With every cool new technology, people get overly infatuated and start using it for the wrong things. For example: Looking through a bazillion records for a few million marked with a set of criteria is a rather stupid use of MapReduce or your favorite DAG implementation (see: Spark).
For that and similar tasks, don’t forget the original big data technology: search. With great open source tools like Solr, Lucidworks, and Elasticsearch, you have a powerful way to optimize your I/O and personalize your user experience. It’s much better than holding fancy new tools from the wrong end.

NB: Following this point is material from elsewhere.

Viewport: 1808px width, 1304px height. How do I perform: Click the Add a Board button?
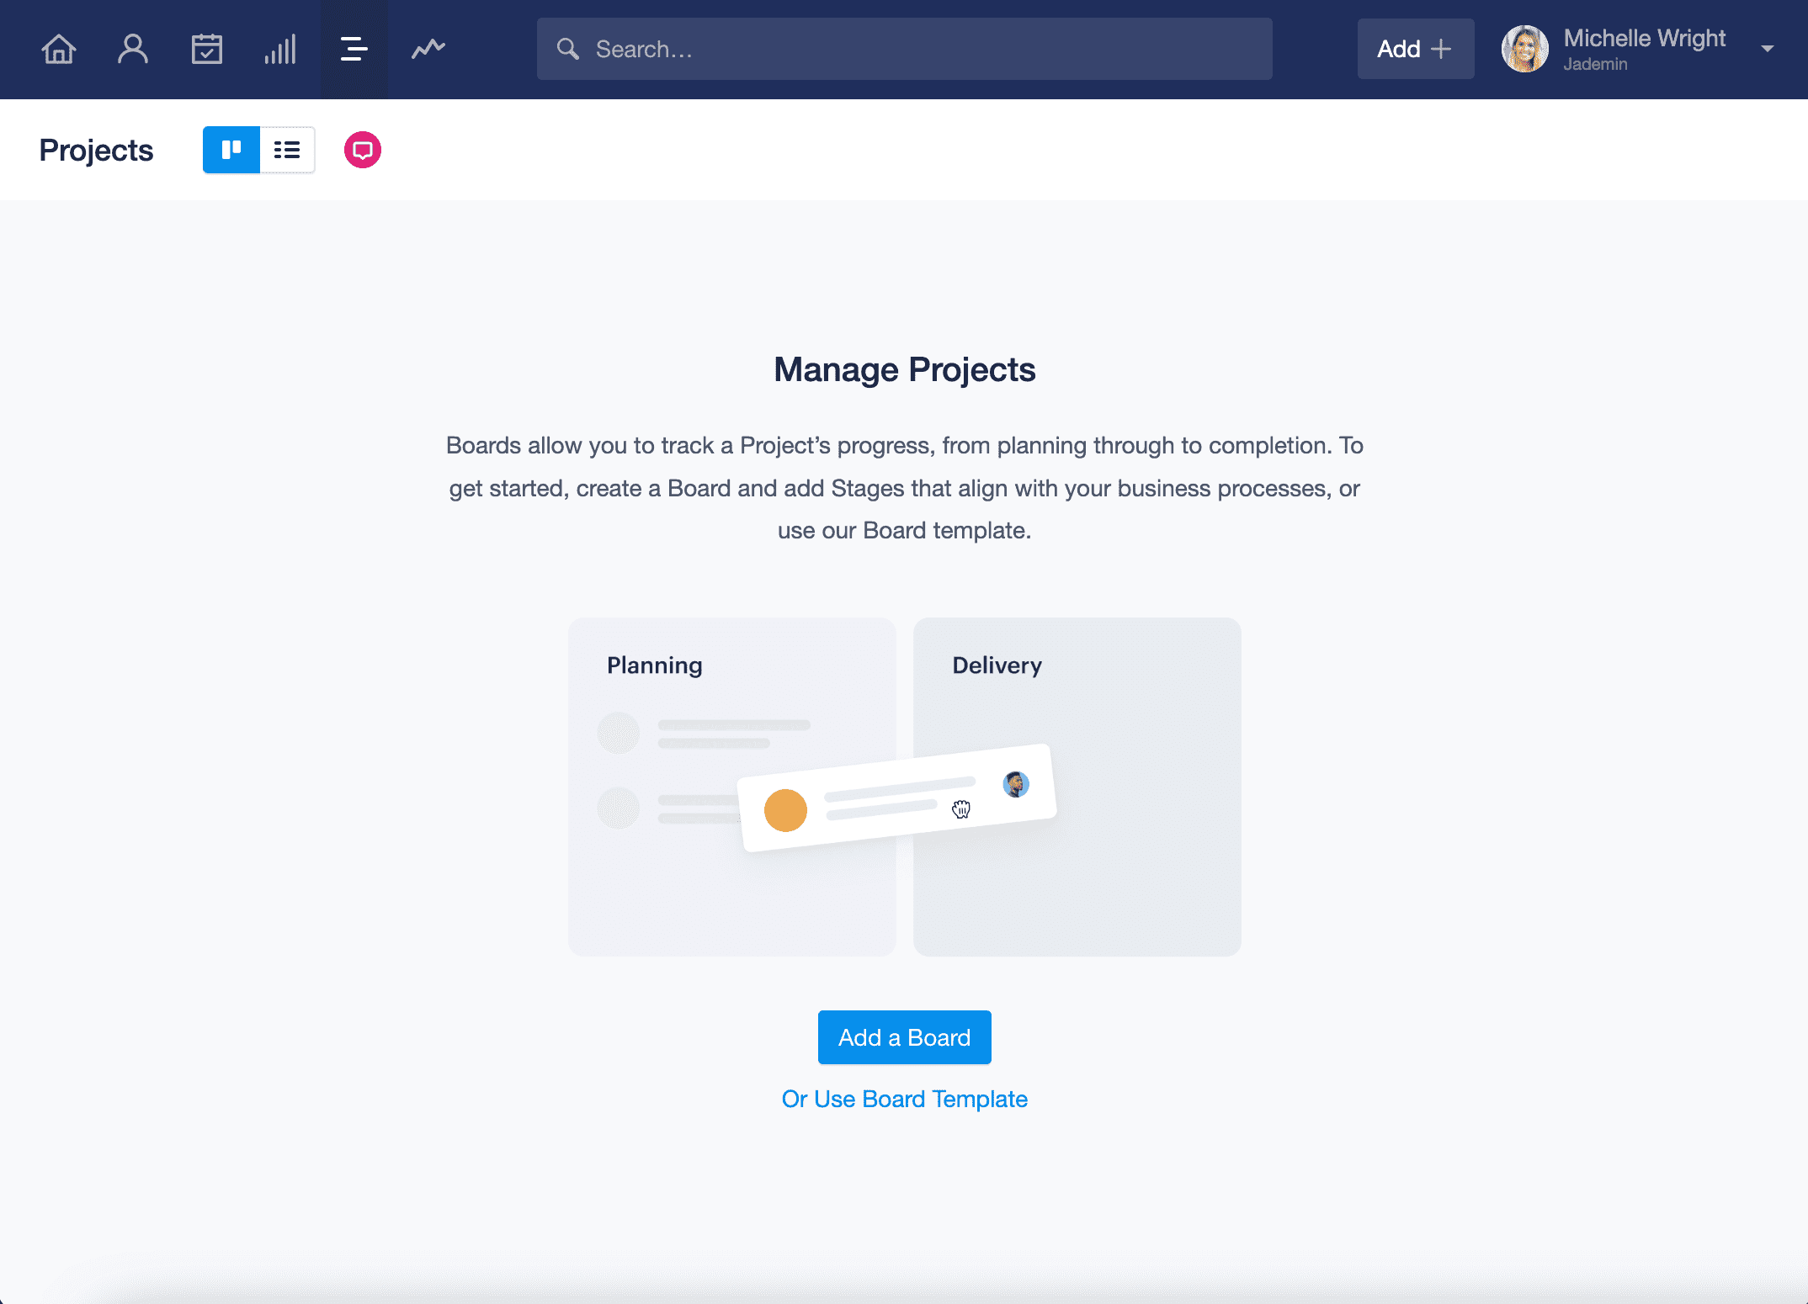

Not long ago a client asked me how to use Spark to search through a bunch of data they’d streamed into a NoSQL database. The trouble was that their pattern was a simple string search and a drill-down. It was beyond the capabilities of the database to do efficiently: They would have to pull all the data out of storage and parse through it in memory. Even with a DAG it was a little slow (not to mention expensive) on AWS.
Spark is great when you can put a defined data set in memory. Spark is not so great at sucking up the world, in part because in memory analytics are only as good as your ability to transfer everything to memory and pay for that memory. We still need to think about storage and how to organize it in a way that gets us what we need quickly and cleanly.
For that particular client, the answer was to index the data as it came in and pull back a subset for more advanced machine learning — but leave search to a search index.
No clean line exists between search, machine learning, and certain related techniques. Clearly, information that’s textual or linguistic tends to strongly indicate a search problem. Information that is numeric, binary, or simply not textual or linguistic in nature indicate a machine learning (or other) problem. There is overlap. There are even instances, such as anomaly detection, where either technique may be valid to use.